Les missions du poste
Optimisation et compréhension des mécanismes d’action d’une approche de stimulation respiratoire synchronisée comme approche thérapeutique pour prévenir l’atrophie du diaphragme : évaluation longitudinale par IRM.
Contexte de travail
Les lésions de la moelle épinière cervicale, fréquentes et graves, altèrent la motricité et la fonction respiratoire, rendant certains patients dépendants de la ventilation mécanique (VM). Cette dépendance aggrave cependant la dysfonction diaphragmatique.
La Dre Isabelle Vivodtzev a développé un dispositif non invasif (rSynES) de stimulation synchronisée des muscles respiratoires accessoires. Des résultats préliminaires montrent une amélioration de la respiration, suggérant une plasticité neuronale spinale.
Nous chercherons ici à optimiser la stimulation et a évaluer les mécanismes sous-jacents. L’étude s’appuie sur un modèle murin de lésion cervicale, en suivant les effets du rSynES dans le temps et en utilisant l’IRM structurelle et fonctionnelle, développée par le Dr Emmanuel Barbier au GIN à Grenoble.
De plus, nous étudierons les mécanismes de neuroplasticité. Par exemple, nous évaluerons la réorganisation et la survie des neurones moteurs via des marqueurs synaptiques et des analyses de repousse des fibres nerveuses. Des traçages pourront permettre d’observer les connexions depuis le cerveau vers la moelle. L’inflammation sera mesurée par immunomarquage et western blot.

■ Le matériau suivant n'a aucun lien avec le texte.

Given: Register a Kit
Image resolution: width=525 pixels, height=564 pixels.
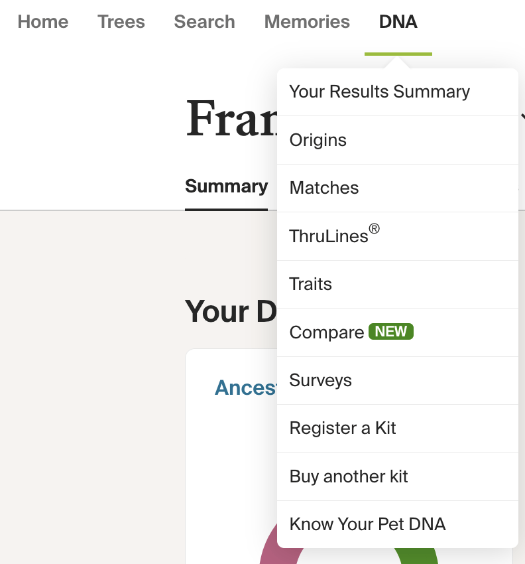Looking at the screenshot, I should coord(342,428).
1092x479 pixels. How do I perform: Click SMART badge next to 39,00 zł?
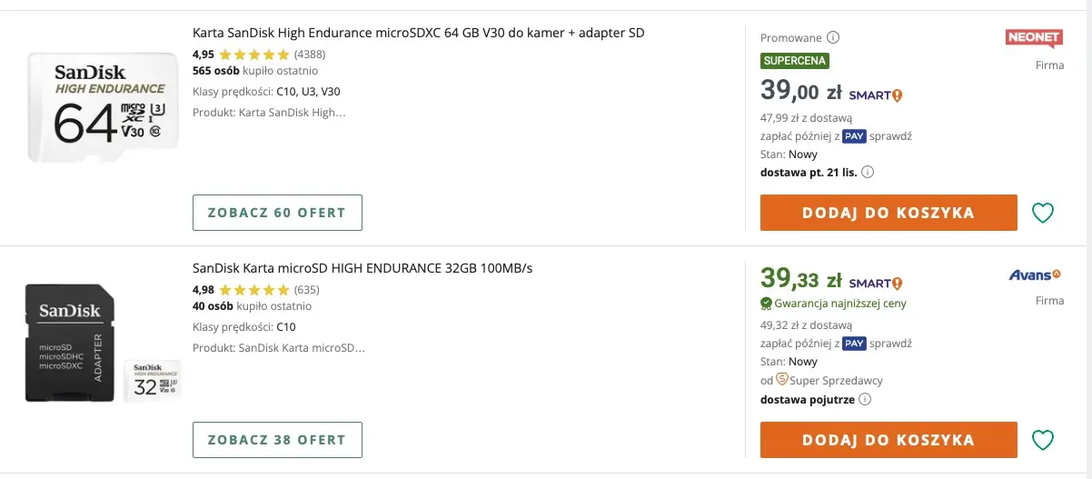[875, 95]
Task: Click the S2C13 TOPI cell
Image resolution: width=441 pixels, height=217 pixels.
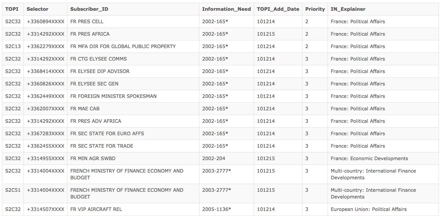Action: 13,46
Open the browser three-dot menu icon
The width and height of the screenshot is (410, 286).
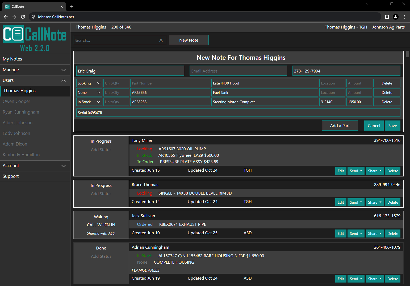[x=404, y=17]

Nous recherchons un(e) étudiant(e) qui a réalisé :
Master 2 en Neurosciences / Physiologie avec un attrait pour l'imagerie et la programmation
ou
École d'ingénieur ou Master (Informatique / Programmation / Génie biologique / Imagerie médicale / Biophysique) avec un intérêt pour les neurosciences / la physiologie respiratoire.

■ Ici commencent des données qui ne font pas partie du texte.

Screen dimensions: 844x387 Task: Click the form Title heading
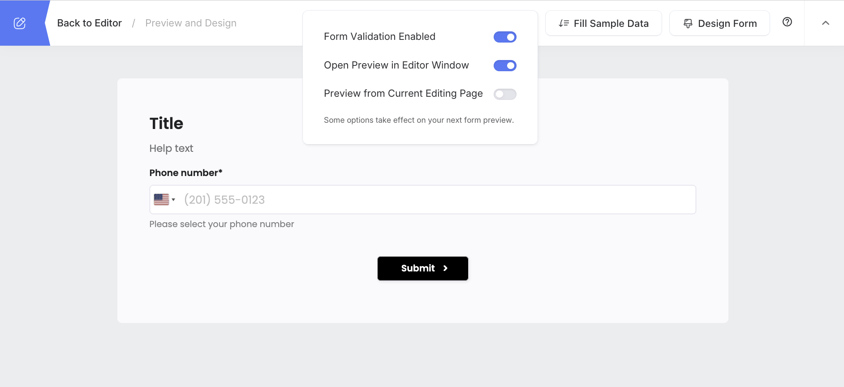click(x=166, y=124)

Une partie importante de cette thèse (1 an) se déroulera au GIN à Grenoble, à l’interface entre physique et biologie. Le candidat devra donc montrer un fort intérêt pour ces domaines, être à l’aise avec le traitement de données et la simulation numérique, maîtriser des outils de programmation (Matlab, Python, C++), et idéalement avoir des connaissances en IRM/RMN.